» **TASKS TO PERFORM**
(1) According to the Cranelift aegraph article, what recognition did the egg library earn?
(2) Write out the stretch of the Cranelift aegraph article from "Source: lobsters" through "e-graph, or aegraph.".
(3) Translate this sentence from the Cranelift aegraph article into French: "This is the key property: rewrite rules are non-destructive."

· 6 min read ·

Equality Saturation Without the Phase Ordering Problem: Cranelift's Aegraph

Source: lobsters

Traditional compiler middle-end optimizers have a sequencing problem. LLVM runs dozens of passes in a specific order: GVN before instcombine, LICM after loop canonicalization, dead code elimination scattered throughout. The ordering is not arbitrary. Optimization A often creates opportunities for B, and if B already ran, those opportunities are missed. This is the phase ordering problem, and it has shaped compiler architecture for decades.

E-graphs, and specifically the equality saturation technique built on top of them, offer a principled escape. Instead of applying rewrites sequentially and hoping the order is right, you apply all rewrites simultaneously to a compact representation of equivalent programs. Chris Fallin’s post describes how Cranelift implements this idea in a form that is both practical and efficient: the acyclic e-graph, or aegraph.

What an E-Graph Actually Is

An e-graph stores a set of expressions and equivalences between them. The core data structure consists of e-nodes (individual expressions, like add(x, y)) grouped into e-classes (sets of e-nodes known to be equivalent). When you apply a rewrite rule like (add x 0) => x, you do not replace the original expression. You add x to the e-class that contains add(x, 0), recording that these two things are equal.

This is the key property: rewrite rules are non-destructive. They accumulate knowledge rather than transforming the program in place. After all rules have been applied, an extraction pass chooses the best (lowest cost) representative from each e-class. The egg library demonstrated that this approach is practical for program synthesis and optimization at small scale, earning a POPL 2021 Distinguished Paper.

[Stored data]

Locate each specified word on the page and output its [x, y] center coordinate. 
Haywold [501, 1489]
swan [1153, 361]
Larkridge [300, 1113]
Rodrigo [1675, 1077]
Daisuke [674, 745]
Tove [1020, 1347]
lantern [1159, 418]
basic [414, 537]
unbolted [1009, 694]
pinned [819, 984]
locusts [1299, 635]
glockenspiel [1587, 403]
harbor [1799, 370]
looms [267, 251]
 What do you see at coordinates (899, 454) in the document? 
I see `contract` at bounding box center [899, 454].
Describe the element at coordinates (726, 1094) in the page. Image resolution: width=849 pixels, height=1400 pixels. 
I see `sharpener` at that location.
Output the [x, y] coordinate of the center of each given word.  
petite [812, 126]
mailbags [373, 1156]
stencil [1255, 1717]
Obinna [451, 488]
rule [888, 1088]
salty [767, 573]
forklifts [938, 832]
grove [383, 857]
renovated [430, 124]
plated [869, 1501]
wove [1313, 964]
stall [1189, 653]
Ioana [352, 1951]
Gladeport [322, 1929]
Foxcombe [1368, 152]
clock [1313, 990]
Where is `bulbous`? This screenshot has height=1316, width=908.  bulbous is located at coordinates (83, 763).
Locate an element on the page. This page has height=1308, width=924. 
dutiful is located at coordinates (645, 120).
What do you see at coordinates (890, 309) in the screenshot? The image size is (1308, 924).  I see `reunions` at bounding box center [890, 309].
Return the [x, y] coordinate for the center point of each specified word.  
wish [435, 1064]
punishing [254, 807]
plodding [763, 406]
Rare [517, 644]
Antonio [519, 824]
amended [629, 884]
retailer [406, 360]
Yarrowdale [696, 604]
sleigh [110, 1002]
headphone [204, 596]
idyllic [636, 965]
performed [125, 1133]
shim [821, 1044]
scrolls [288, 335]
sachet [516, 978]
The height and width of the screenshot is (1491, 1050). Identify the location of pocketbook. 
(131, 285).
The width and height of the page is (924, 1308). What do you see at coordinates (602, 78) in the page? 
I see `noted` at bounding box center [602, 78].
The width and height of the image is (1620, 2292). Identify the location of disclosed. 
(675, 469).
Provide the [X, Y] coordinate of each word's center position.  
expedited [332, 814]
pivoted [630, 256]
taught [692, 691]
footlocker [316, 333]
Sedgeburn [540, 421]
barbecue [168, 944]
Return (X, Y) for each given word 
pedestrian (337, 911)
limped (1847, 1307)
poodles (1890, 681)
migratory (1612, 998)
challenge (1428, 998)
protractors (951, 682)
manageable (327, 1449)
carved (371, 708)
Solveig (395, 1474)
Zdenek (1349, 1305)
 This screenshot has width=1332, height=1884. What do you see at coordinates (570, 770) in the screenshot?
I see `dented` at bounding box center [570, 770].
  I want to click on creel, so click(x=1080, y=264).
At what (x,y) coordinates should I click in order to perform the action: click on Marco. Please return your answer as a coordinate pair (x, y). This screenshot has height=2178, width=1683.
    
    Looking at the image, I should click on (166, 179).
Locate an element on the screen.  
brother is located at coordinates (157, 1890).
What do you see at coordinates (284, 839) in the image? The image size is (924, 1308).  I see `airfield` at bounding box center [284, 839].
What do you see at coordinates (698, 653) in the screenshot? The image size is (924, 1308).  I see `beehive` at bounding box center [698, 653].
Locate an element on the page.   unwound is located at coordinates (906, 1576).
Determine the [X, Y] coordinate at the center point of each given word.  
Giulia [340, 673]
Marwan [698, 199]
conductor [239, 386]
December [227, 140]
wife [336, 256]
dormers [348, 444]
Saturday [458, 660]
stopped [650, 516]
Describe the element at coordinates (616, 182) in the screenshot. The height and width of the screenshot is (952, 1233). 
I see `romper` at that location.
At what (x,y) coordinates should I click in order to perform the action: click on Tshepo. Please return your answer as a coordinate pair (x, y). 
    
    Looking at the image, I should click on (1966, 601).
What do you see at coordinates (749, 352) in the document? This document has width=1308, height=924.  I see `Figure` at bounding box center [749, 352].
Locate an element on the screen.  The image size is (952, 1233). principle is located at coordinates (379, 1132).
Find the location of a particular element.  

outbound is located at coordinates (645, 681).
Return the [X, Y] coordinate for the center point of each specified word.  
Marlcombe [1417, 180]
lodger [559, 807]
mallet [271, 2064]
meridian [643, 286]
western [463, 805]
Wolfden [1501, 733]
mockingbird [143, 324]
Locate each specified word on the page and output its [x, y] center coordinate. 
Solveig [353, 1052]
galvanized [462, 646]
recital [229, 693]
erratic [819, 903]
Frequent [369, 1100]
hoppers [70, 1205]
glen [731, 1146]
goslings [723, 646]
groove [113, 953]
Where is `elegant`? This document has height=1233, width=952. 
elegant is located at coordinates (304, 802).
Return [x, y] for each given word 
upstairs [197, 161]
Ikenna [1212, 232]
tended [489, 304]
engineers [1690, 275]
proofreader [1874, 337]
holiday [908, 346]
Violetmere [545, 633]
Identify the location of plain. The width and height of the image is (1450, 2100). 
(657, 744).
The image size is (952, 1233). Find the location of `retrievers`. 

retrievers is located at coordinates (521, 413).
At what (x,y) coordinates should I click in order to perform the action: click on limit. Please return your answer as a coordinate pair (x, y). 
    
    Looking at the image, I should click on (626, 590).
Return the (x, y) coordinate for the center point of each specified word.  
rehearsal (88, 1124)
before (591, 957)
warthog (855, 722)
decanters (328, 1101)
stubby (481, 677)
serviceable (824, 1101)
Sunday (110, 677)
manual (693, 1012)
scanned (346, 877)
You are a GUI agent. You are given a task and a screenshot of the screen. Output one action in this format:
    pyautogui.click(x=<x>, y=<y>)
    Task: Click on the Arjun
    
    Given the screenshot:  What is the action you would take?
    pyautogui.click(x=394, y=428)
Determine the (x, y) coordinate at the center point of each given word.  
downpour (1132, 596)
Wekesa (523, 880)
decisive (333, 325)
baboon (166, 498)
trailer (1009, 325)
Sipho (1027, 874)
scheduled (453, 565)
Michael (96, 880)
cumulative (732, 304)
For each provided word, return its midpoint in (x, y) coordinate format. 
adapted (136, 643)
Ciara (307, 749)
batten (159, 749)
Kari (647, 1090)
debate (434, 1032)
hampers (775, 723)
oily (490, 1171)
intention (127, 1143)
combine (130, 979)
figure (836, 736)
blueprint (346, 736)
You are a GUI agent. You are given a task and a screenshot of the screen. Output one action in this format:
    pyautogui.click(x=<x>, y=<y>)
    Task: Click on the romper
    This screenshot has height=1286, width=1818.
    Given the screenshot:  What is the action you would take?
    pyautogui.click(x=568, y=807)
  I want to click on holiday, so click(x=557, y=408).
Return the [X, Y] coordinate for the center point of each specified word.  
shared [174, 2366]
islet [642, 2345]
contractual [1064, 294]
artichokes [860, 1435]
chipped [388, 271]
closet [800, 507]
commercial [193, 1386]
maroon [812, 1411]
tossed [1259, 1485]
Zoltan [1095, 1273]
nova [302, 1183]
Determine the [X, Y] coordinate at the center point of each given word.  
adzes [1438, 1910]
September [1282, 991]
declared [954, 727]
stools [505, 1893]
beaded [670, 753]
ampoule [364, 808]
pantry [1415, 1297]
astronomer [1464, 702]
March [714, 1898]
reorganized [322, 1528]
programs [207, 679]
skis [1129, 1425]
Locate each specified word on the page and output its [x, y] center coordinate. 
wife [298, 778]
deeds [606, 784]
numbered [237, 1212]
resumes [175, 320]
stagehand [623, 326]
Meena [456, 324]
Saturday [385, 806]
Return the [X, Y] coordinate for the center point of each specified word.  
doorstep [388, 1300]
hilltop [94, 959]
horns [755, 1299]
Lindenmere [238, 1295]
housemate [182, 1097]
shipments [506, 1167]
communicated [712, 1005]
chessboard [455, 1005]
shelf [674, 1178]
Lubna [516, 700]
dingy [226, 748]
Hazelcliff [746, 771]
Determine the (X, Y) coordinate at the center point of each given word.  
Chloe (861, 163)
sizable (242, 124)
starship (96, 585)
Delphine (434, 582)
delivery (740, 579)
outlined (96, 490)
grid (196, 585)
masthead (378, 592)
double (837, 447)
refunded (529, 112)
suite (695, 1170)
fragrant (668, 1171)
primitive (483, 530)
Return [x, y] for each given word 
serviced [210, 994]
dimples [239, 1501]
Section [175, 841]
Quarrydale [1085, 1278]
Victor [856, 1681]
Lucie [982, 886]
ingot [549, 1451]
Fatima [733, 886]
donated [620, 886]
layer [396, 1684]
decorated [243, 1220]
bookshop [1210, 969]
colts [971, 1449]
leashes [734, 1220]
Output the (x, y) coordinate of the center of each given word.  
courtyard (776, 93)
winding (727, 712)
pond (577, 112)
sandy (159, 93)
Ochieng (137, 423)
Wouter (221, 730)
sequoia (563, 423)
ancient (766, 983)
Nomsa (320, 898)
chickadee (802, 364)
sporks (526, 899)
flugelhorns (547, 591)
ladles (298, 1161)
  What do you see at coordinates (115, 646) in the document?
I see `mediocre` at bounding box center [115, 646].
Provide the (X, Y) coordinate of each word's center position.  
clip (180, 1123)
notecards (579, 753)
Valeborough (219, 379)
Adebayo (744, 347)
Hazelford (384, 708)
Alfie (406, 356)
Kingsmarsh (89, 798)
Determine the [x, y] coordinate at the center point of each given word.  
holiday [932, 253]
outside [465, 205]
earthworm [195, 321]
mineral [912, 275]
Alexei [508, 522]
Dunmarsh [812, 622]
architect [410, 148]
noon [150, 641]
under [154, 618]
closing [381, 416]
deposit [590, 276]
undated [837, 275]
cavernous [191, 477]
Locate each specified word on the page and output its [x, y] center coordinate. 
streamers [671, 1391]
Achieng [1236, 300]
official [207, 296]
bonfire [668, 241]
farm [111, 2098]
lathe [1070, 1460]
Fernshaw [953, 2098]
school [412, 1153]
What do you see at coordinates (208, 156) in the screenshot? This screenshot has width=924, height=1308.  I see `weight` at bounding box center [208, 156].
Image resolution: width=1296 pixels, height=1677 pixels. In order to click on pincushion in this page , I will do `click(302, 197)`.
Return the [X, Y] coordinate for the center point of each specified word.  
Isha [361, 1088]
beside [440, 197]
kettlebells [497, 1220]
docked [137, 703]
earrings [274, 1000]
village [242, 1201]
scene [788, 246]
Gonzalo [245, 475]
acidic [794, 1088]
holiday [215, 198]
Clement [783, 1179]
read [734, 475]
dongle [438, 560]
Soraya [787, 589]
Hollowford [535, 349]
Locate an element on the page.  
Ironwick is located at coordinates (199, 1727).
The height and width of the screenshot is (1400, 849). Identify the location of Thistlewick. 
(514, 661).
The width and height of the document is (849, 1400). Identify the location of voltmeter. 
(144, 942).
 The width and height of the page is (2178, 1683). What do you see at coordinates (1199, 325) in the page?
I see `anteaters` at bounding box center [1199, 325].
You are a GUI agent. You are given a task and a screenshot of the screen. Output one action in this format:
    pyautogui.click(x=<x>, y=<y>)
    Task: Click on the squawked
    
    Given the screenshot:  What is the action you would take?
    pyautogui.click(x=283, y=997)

» **SOLUTIONS BELOW**
(1) A POPL 2021 Distinguished Paper.

(2)
Source: lobsters

Traditional compiler middle-end optimizers have a sequencing problem. LLVM runs dozens of passes in a specific order: GVN before instcombine, LICM after loop canonicalization, dead code elimination scattered throughout. The ordering is not arbitrary. Optimization A often creates opportunities for B, and if B already ran, those opportunities are missed. This is the phase ordering problem, and it has shaped compiler architecture for decades.

E-graphs, and specifically the equality saturation technique built on top of them, offer a principled escape. Instead of applying rewrites sequentially and hoping the order is right, you apply all rewrites simultaneously to a compact representation of equivalent programs. Chris Fallin’s post describes how Cranelift implements this idea in a form that is both practical and efficient: the acyclic e-graph, or aegraph.

(3) C'est la propriété essentielle : les règles de réécriture sont non destructives.